Abstract:
A novel jacket garment worn by the driver of a tandem vehicle, such as a motorcycle, intended for rear passenger safety is disclosed. The novel garment comprises an outer shell, an inner lining, and an internal frame structure. The internal frame structure comprises a ribbing nexus comprising horizontal and vertical members. Novel features include handgrips disposed inside front pockets and connected to the internal frame structure. In some embodiments, the internal frame structure comprises elastic members. Pocket-borne handgrips may be attached to elastic members so that when engaged by a rear tandem passenger, the internal frame structure is tightened against the tandem vehicle driver&#39;s body to provide stain relief and additional stabilization of the jacket as a passenger safety device.

Description:
FIELD OF THE INVENTION 
       [0001]    This invention relates to tandem vehicle passenger safety garments, particularly jackets worn by the driver of the tandem vehicle. 
       BACKGROUND 
       [0002]    Safety for rear passengers of motorcycles and other tandem-rider vehicles such as snowmobiles, is best served if the rear passenger can grasp handles or handgrips provided on a specially designed harnesses or a garments, such as motorcycle safety jackets, worn by the driver of the vehicle. 

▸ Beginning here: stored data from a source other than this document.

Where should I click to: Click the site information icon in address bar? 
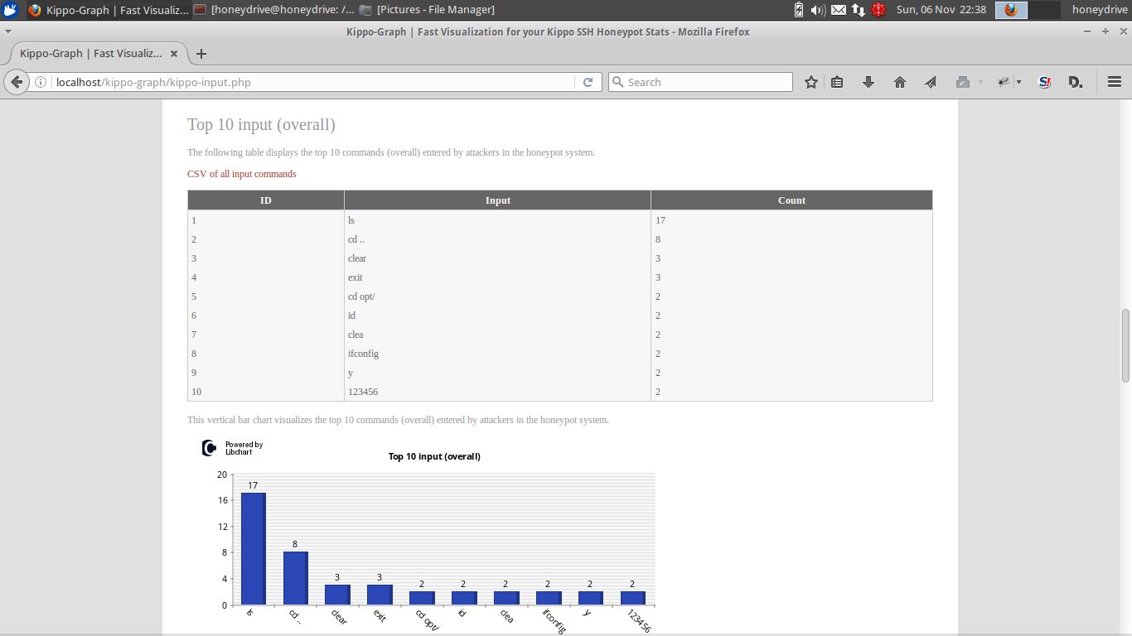(41, 82)
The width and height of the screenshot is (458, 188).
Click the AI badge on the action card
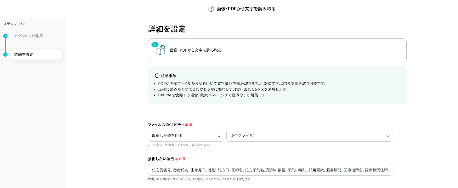(155, 45)
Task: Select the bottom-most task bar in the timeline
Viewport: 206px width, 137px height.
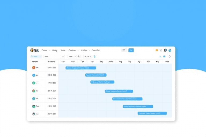Action: pos(152,113)
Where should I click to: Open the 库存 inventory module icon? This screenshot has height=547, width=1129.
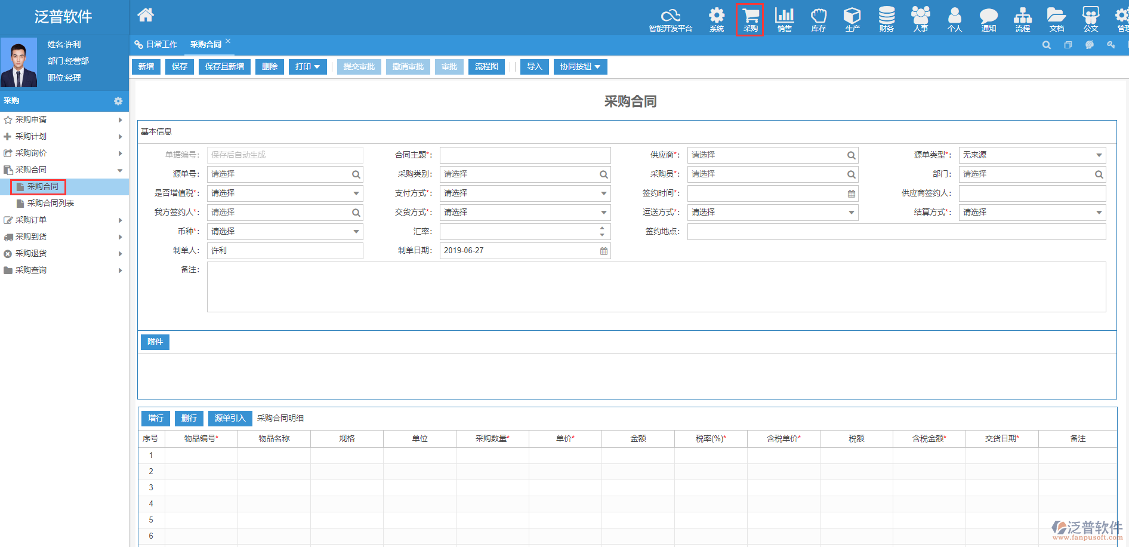point(818,19)
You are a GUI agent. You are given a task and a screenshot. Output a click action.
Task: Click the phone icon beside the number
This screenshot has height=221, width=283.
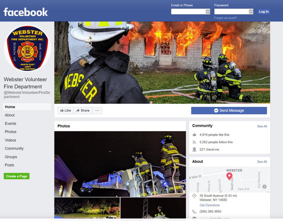(194, 211)
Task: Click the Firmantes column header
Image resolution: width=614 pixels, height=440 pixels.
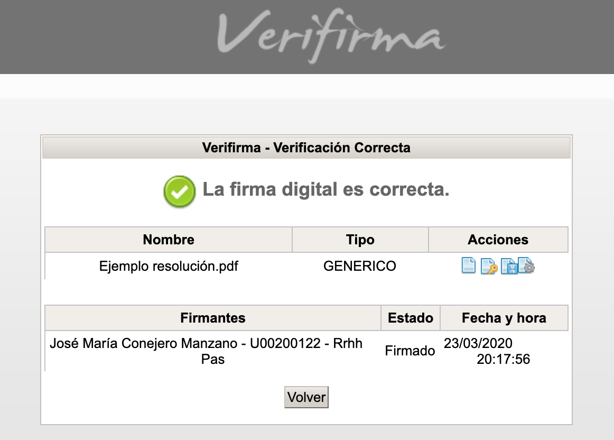Action: [x=212, y=318]
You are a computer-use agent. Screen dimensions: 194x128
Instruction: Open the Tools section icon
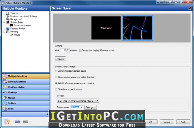(5, 109)
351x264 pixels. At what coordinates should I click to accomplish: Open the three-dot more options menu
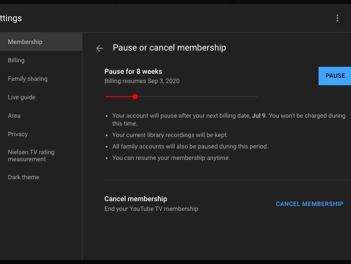[x=337, y=18]
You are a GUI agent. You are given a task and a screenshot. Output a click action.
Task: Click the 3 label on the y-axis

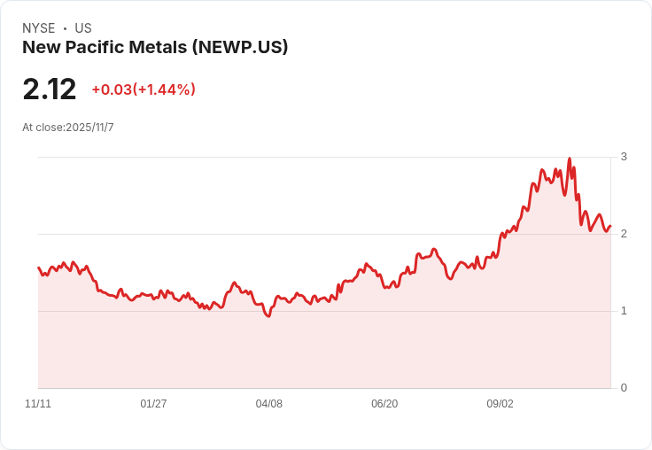pos(624,157)
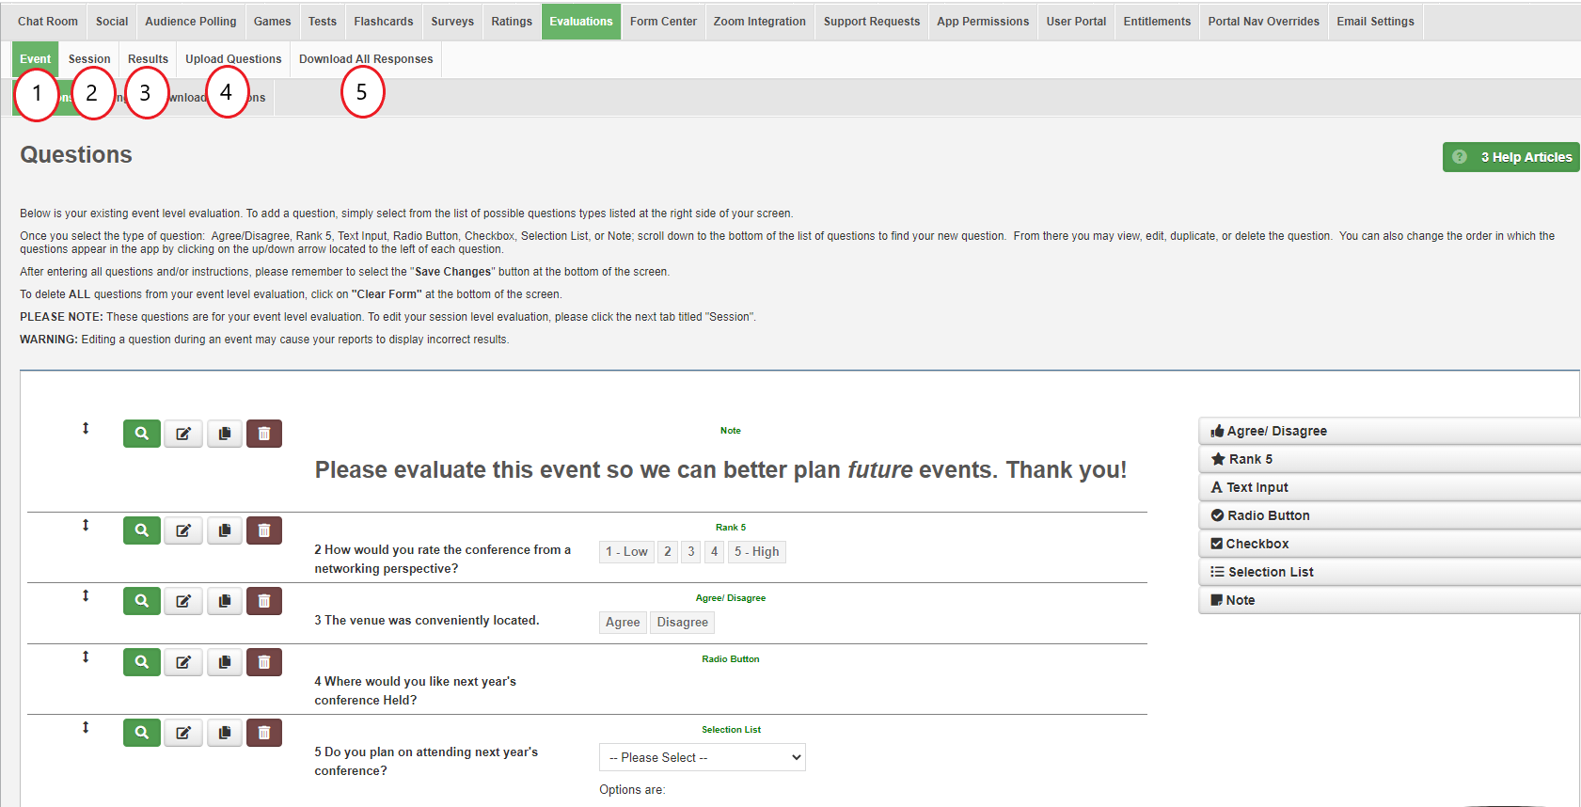
Task: Click Download All Responses
Action: coord(366,59)
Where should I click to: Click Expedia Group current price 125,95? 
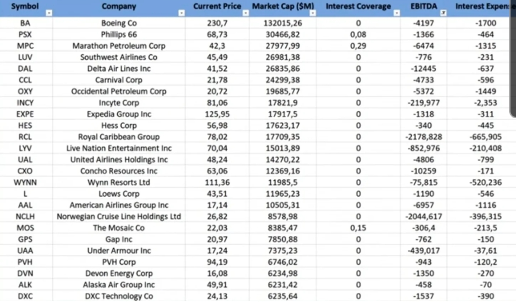pos(217,114)
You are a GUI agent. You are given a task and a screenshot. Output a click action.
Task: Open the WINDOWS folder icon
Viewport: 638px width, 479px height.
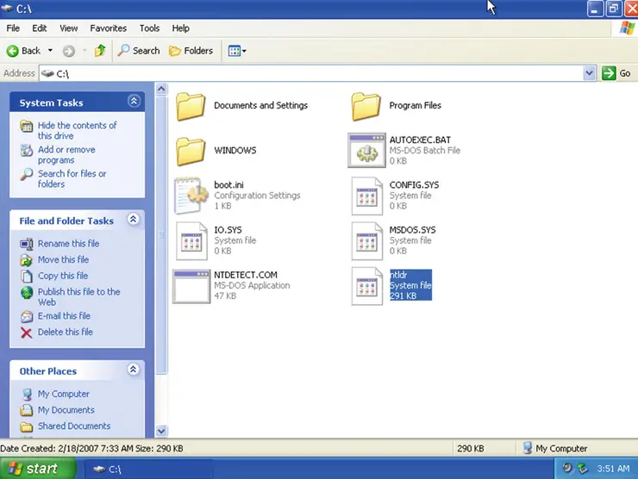point(190,151)
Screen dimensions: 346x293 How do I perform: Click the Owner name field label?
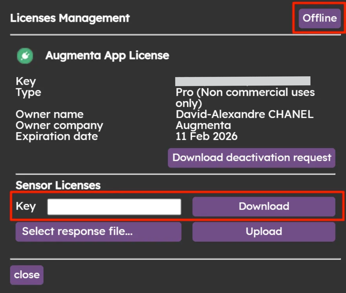(x=49, y=114)
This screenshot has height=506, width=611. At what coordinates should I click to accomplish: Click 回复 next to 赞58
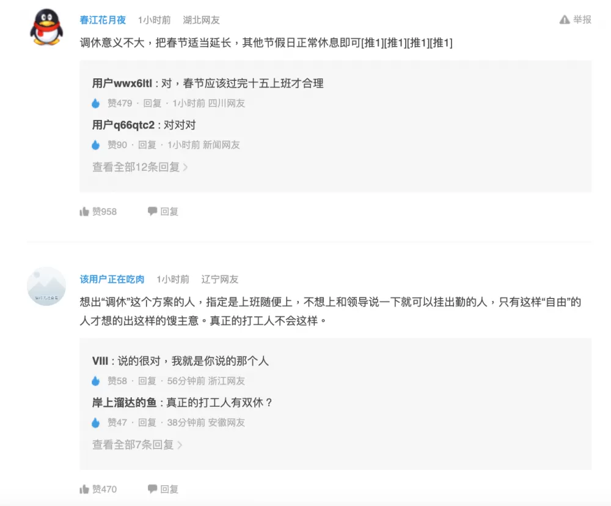(x=147, y=381)
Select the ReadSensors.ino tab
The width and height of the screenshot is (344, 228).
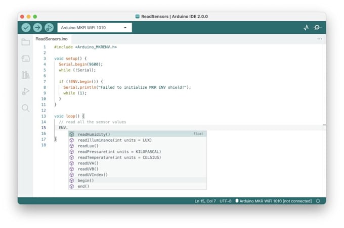click(x=52, y=39)
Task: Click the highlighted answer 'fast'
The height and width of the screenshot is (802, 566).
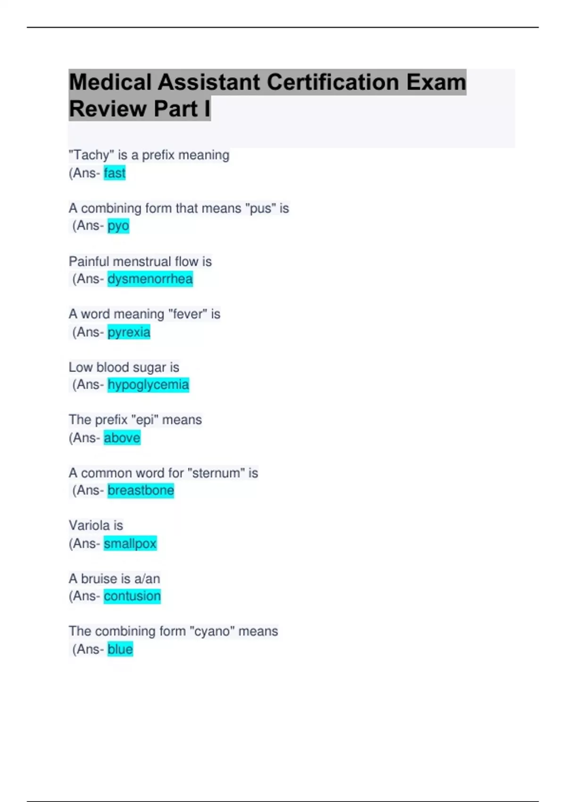Action: click(x=115, y=173)
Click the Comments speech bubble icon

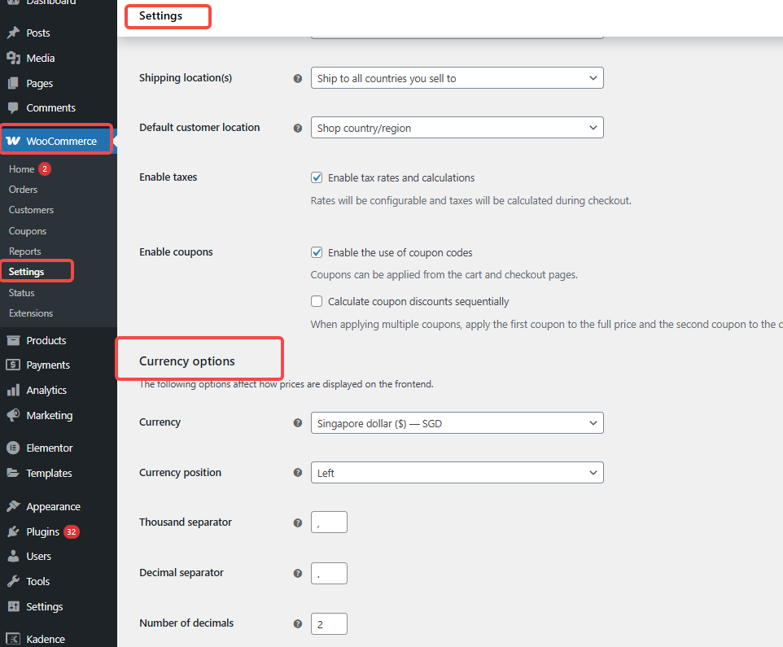(13, 108)
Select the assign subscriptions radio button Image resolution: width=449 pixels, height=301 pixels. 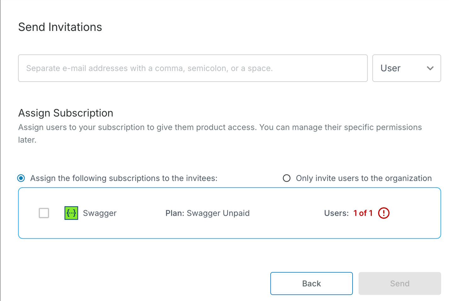click(21, 178)
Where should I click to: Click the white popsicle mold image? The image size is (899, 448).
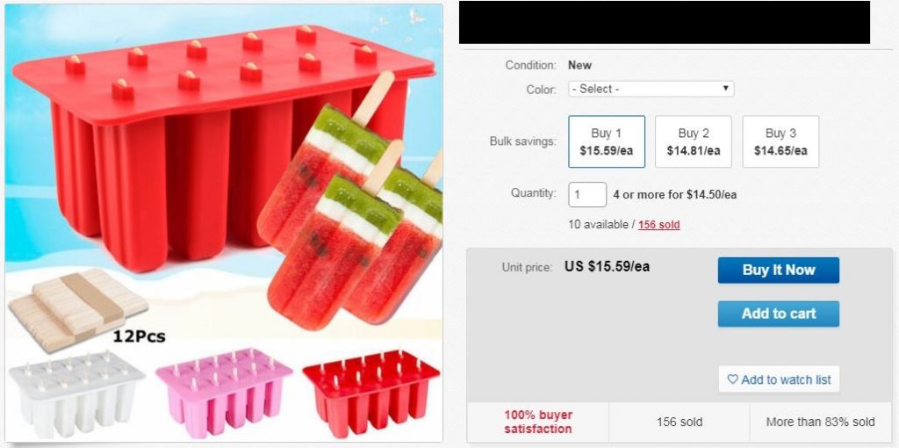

       SUMMARY OF THE INVENTION 
       [0003]    The invention is a jacket garment providing a plurality of exposed and covered handgrips for access by a rear passenger of a two-seat vehicle, such as a motorcycle or snowmobile. The inventive jacket garment comprises a lining, an outer shell and an internal frame comprising a network of stress-relieving structural members, henceforth referred to as ribbing. The internal frame generally disposed between the inner lining and outer shell of the inventive jacket garment, and comprises a plurality of flexible members. Some of said ribbing members may also be elastic. The inventive jacket garment further comprises a plurality of handgrips disposed on different panels of the jacket shell. The internal frame ribbing nexus is provided to distribute forces away from the points of greatest stresses on the jacket garment when a motorcycle passenger grasps and pulls on any of the plurality of handgrips in order to gain stability when the vehicle accelerates straight ahead or in turns or curves. 
         [0004]    In the preferred embodiment of the inventive jacket garment, at least two of the handgrips are contained within two handgrip pockets disposed on lower portions of each of the two front panels of the inventive jacket, whereby the pocket-borne handgrips provide for passenger comfort as well as safety, as they provide protection of the hands of the rear passenger against exposure to fast-moving air, cold and inclement weather conditions. The handgrip pockets comprise an interior cavity, and a handgrip disposed within the interior cavity of each handgrip pocket. A passenger riding behind the driver of the two-seat vehicle may grip the pocket-borne handgrips by wrapping arms around the driver, and placing hands in the interior cavity of the handgrip pockets to grasp the handgrips within. 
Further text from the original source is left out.